REVIEW: A Twist in Time by Susan Squires
Dear Ms. Squires:
Time travel romances aren’t for everyone. It often takes almost too huge of a leap of faith for some readers, in part, I think because it is partly grounded on reality. There are a lot of conveniences that a reader has to look past in order to enjoy the story. That said, I enjoy a fish out of water tale and this delivered in that respect.
Lucy Rossano is a rare book dealer who came into the possession of a book by Leonardo Da Vinci. She shows it to a friend of hers, Dr. Brad Steadman, who freaks out. A sketch inside the book reveals a machine that Steadman tells Lucy exists. Not only does it exist, but the book shows how to work the device which Lucy understands to be a time machine.

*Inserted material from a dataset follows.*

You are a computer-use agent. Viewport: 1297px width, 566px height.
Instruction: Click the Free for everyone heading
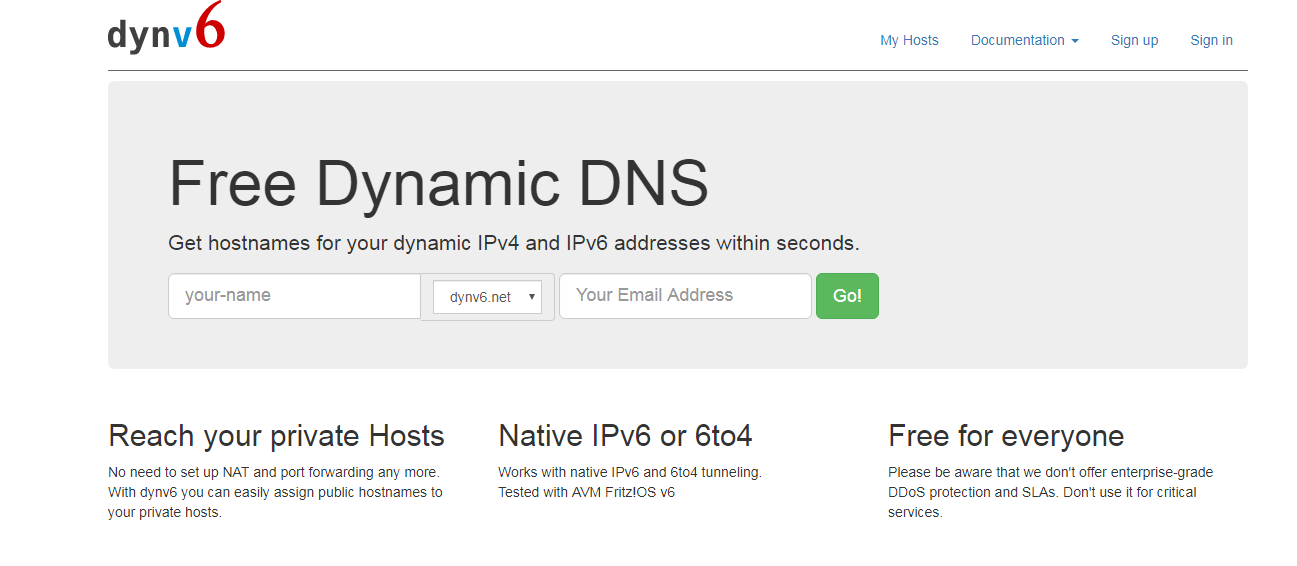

Dr. Steadman and a military man, Colonel Casey, agree that no one can be told of Lucy’s book or the machine itself but that someone must test it. Steadman and Casey both turn to Lucy who agrees. Somehow, she feels as if this is her destiny. But time machines are tricky things and somehow Lucy ends up back in the present time, only with a wounded Icelander on her hands, one Galen Valgarssen who lives in 912.
Lucy soon discovers that she is being chased down by Colonel Casey for her book and the time machine itself and she must take Galen and run. Fortunately for Lucy, her neighbor is a guy who has been squirreling away guns and money for just such an event. Even more conveniently, her neighbor has a boat with which Galen and Lucy can escape along with the weapons and money. The problem is that Lucy needs to get to the time machine to return Galen to his time but Casey and Steadman have the time machine.
In order to have any enjoyment with this book, one must swallow the conveniences, the contrivances, and the kitschy nature of the villains. Galen’s fish of water or Nord out of Iceland act is entertaining. He is used to being the strong one, the defender; yet in this strange world he “had no value. He did not speak as these people did. No one wore swords, not even Jake, who owned one, so Galen’s skill with one would not be valued.
Was this the way of a Danir warrior?
She obviously despised him for his weakness. Her tone was clearly ordering. She had actually threatened him with starvation if he didn’t take her hellish tablets.”
I really enjoyed the interaction with Lucy and Galen. Galen wanted to prove his worth to Lucy and one area that he was convinced he could show her he was superior was with his body. Lucy was attracted to Galen but also cognizant of her need to return him to his time, while also trying to hide his presence from outsiders.
I thought the time spent with Brad and Casey was less interesting, in part, because these two were almost comical in their evilness. Casey was already evil and power hungry and Lucy running off with some man made her enemy number one for Brad.
I always wonder at people’s quick acceptance of something so unfathomable but I guess the moral of the story is that love conquers all. This is a lighter book than other Squires’ novels such as Danegeld, relying more of the humorous aspects of the unfamiliar to drive the action. Because of all the early conveniences, it was hard for me to drum up any kind of suspenseful feeling toward the story. All would end well, it was just a matter of how.
Lucy and Galen were able to converse with one another in Latin (the language of the Christ Cult) and I felt like you had put forth great effort in making the language barrier very authentic although toward the middle, Galen picks up English fairly quickly.
If a reader doesn’t like time travel romances, this is not a book she would enjoy. Further, many of the issues of time travel are not addressed here such as what happens if you change one thing in the past such as removing Galen from 912 and placing him in the present time; whether there are parallel dimensions or whether time travel is just movement along one continuous space/time continuum. But as a character sketch, it’s entertaining and romantic. C+ because I ended the book curious about the others who will be affected by the machine and the book.
This is a mass market published by St. Martin’s Press, a division of Macmillan. Macmillan is one of the Apple five. The digital price of the book matches the mass market price.